On July 6, 2026, BONK DAO revealed that an anonymous attacker drained approximately $20 million in BONK tokens from its treasury. The attacker achieved this by acquiring sufficient voting power to pass a harmful governance proposal instead of exploiting a smart contract vulnerability.
Importance of the Incident
This incident highlights significant vulnerabilities within decentralized autonomous organizations (DAOs) and the potential consequences for token holders. As governance structures become more complex, understanding these risks is essential for participants.
- Approximate value drained: $20 million
- BONK tokens transferred: 4.426 trillion
- Voting participation rate: 2.9%
- Quorum requirement: 1%
The problematic proposal, titled “BIP #76 Sowellian BonkDAO,” was submitted on June 30. It ostensibly aimed to reform governance, add new council members, and ensure the security of holdings. However, it concealed instructions that redirected a significant portion of the total supply of BONK tokens to the attacker's wallet.

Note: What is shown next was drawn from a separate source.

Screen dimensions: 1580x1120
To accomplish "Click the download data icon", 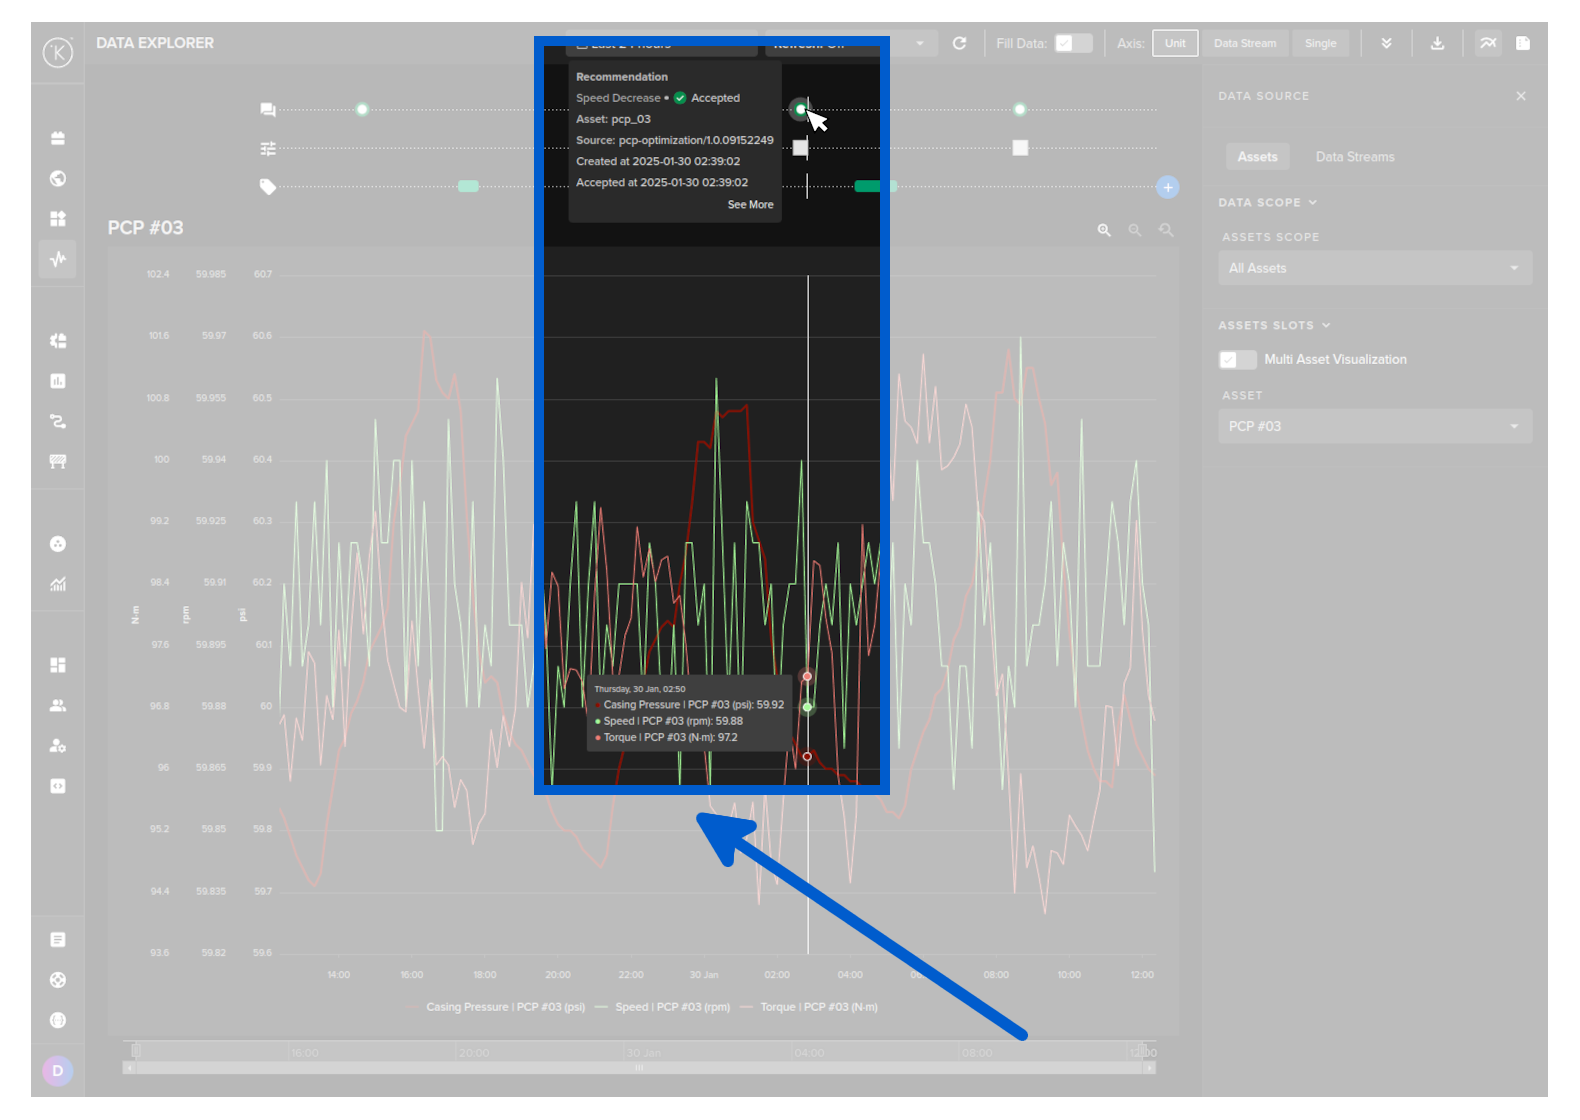I will click(x=1437, y=43).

Between July 4 and July 5, a separate wallet acquired between $4 million and $4.4 million worth of BONK on exchanges Binance and Bybit, amassing enough tokens to clear the DAO's quorum for voting, and the proposal ultimately passed with only seven wallets voting in favor.
Following the approval, the tokens were swiftly transferred to the attacker's wallet within 49 seconds. By the afternoon of the same day, the stolen tokens were moved again, and the promised voter rewards were never distributed. Immediate repercussions saw BONK’s price fall by 10% to 18%, prompting exchanges like Upbit and Kraken to halt deposits and withdrawals of BONK.
Future Implications
BONK DAO has notified law enforcement and is collaborating with the Solana Foundation, as well as exchanges, to pursue the recovery of stolen assets. However, historical cases highlight the challenges in recovering funds lost to governance attacks. The event serves as a crucial reminder to holders of governance tokens to verify their protocols' security measures, such as timelocks and quorum thresholds.
Events like these could reshape the landscape of governance in DeFi and the mechanisms through which users engage in decision-making processes. Monitoring changes and adaptations in DAOs will be vital for ensuring user security moving forward.
This material is for informational purposes only and does not constitute financial advice.